Level: Intermediate James Snell (jasnell@us.ibm.com), Software Engineer, IBM
17 Oct 2006 The Atom Publishing Protocol is an important new standard for content publishing and management. In this article, explore a high-level overview of the protocol and its basic operation and capabilities.
During the past few of years, Web content syndication
technology has grown in importance both on the Internet and behind the
firewall. In July of 2005, the Internet Engineering Task Force's (IETF) Atom Publishing Format and Protocol
Working Group (known simply as "atompub") published the first of two
standards specifications intended to provide "a feed format for
representing and a protocol for editing Web resources such as Weblogs,
online journals, Wikis, and similar content." The Atom Syndication
Format, or Atom 1.0 as it is known commonly, has since been deployed to
millions of Web sites and is supported by every major syndication platform
on the market.
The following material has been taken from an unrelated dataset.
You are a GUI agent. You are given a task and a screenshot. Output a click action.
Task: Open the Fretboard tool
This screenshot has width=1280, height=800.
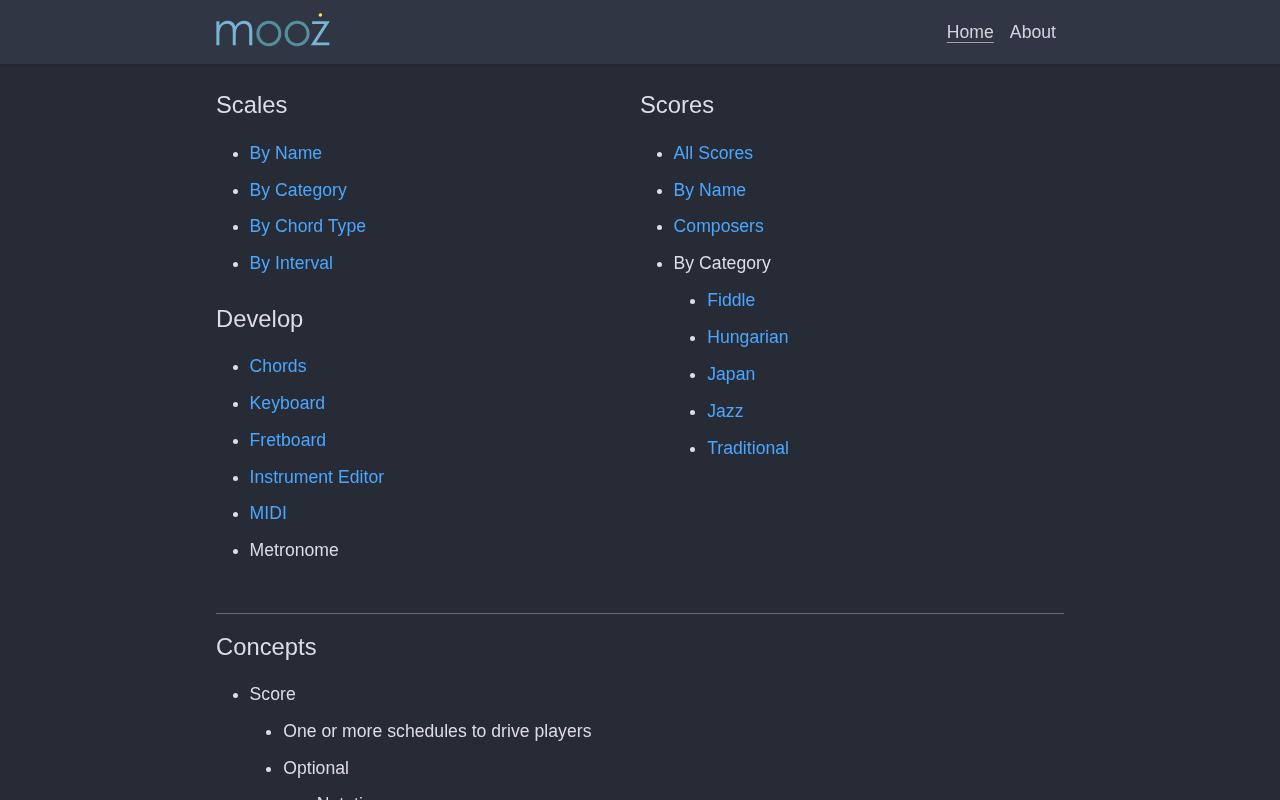[x=288, y=440]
Today, just over a year later, work nears completion
on the second of the two specifications: The Atom Publishing Protocol.
The Atom Publishing Protocol is an HTTP-based approach for creating
and editing Web resources. It is designed fundamentally around the idea
of using the basic operations provided by the HTTP protocol (such as GET,
PUT, and DELETE) to pass around instances of Atom 1.0 Feed and Entry
documents that represent things like blog entries, podcasts, wiki pages,
calendar entries and so on.
The discussion that follows will present an introductory walk-through of the basic operation of the protocol. This discussion will assume that
you have an good understanding of content syndication using the Atom 1.0
Syndication Format and a rudimentary understanding of HTTP. As you read
through this overview, I recommend that you keep a copy of the Atom 1.0 (RFC 4287)
and HTTP 1.1 (RFC 2616) specifications handy as a cross reference for
the various elements and methods discussed. If you are not familiar with
the Atom format, I recommend you look at an article I wrote for
developerWorks last year, "An overview of the Atom Syndication Format"
(See Resources).
The high level overview
Central to the Atom Publishing Protocol is the concept of collections
of editable resources that are represented by Atom 1.0 Feed and Entry
documents. A collection has a unique URI. Issuing an HTTP GET request to
that URI returns an Atom Feed Document. To create new entries in that
feed, clients send HTTP POST requests to the collection's URI. Those
newly created entries will be assigned their own unique edit URI. To
modify those entries, the client simply retrieves the resource from the
collection, makes its modifications, then puts it back. Removing the
entry from the feed is a simple matter of issuing an HTTP DELETE request
to the appropriate edit URI. All operations are performed using simple
HTTP requests and can usually be performed with nothing more than a
simple text editor and a command prompt.
Figure 1. The Atom Publishing Protocol uses simple HTTP methods for publishing
and managing content.
Listing 1. Interacting with an Atom Publishing endpoint using the open source curl HTTP client
curl -s -X POST --data-binary @entry.xml http://example.org/atom/entries
curl -s -X GET http://example.org/atom/entries/1
curl -s -X PUT --data-binary @entry.xml http://example.org/atom/entries/1
curl -s -X DELETE http://example.org/atom/entries/1
|
Discovering what collections are available
The first step to using any APP-enabled service is to determine what
collections are available and what types of resources those collections
can contain. The Atom protocol specification defines an XML format known
as a service document that a client can use to introspect an endpoint.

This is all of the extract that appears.